Given passage:
__________

Thursday, Jan. 03, 2002 - 9:58 p.m. - Joy

Joy

Today was one of the longest days ever. In fact, I’m pretty sure someone someplace must have slowed down time, because it just crawled today. I’ve never lived through a longer, more anxious and nerve-wracking day!

First of all, I couldn’t sleep last night. I woke up at around 4 am and lay awake until sometime after 6 am. I kept having to go to the bathroom and while I was at it, I kept checking to see if my boobs were still sore. Unfortunately for my mental health, they weren’t feeling as sore or as large as they had felt the day before which made me sure that my hcg level must be falling and I would be losing this pregnancy like the last one. I lay there for two hours near tears just saying over and over “Please let me keep this one. Please don’t take this one away from me.” Then I must have finally fallen asleep for a while, because I woke up when the alarm went off at 8:00 and could hardly drag myself from the bed because I was so tired.

__________

Provided records:
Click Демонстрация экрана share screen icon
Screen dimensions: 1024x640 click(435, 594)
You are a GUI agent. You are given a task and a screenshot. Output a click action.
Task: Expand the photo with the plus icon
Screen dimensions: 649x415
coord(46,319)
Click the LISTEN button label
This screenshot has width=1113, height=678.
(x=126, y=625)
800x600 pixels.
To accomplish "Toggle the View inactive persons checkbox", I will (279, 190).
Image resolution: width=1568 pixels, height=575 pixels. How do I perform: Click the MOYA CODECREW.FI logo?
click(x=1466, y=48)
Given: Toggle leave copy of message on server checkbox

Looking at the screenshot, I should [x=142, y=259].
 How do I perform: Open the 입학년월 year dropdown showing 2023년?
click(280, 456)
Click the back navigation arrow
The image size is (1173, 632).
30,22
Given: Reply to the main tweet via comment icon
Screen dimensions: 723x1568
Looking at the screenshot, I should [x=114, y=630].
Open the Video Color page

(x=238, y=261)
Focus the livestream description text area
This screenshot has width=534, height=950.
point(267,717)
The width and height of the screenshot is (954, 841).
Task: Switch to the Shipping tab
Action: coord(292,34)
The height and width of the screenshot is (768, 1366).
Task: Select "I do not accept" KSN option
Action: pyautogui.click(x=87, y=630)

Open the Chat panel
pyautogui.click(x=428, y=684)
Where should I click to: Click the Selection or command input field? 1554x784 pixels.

__________

Check your understanding:
a. Summarize the diary entry in two sentences.
b. Print the part of the diary entry from "First of all, I" up to and including "was so tired.".
Rely only on the diary entry when doing what is asked.

Solutions for each task:
a. The writer calls the day one of the longest, most anxious and nerve-wracking ever and says time seemed to crawl. After waking at around 4 am and lying awake until after 6, the writer feared that breasts feeling less sore and less large meant a falling hcg level and another lost pregnancy, spent two hours near tears pleading to keep this one, and was exhausted when the 8:00 alarm went off.

b.
First of all, I couldn’t sleep last night. I woke up at around 4 am and lay awake until sometime after 6 am. I kept having to go to the bathroom and while I was at it, I kept checking to see if my boobs were still sore. Unfortunately for my mental health, they weren’t feeling as sore or as large as they had felt the day before which made me sure that my hcg level must be falling and I would be losing this pregnancy like the last one. I lay there for two hours near tears just saying over and over “Please let me keep this one. Please don’t take this one away from me.” Then I must have finally fallen asleep for a while, because I woke up when the alarm went off at 8:00 and could hardly drag myself from the bed because I was so tired.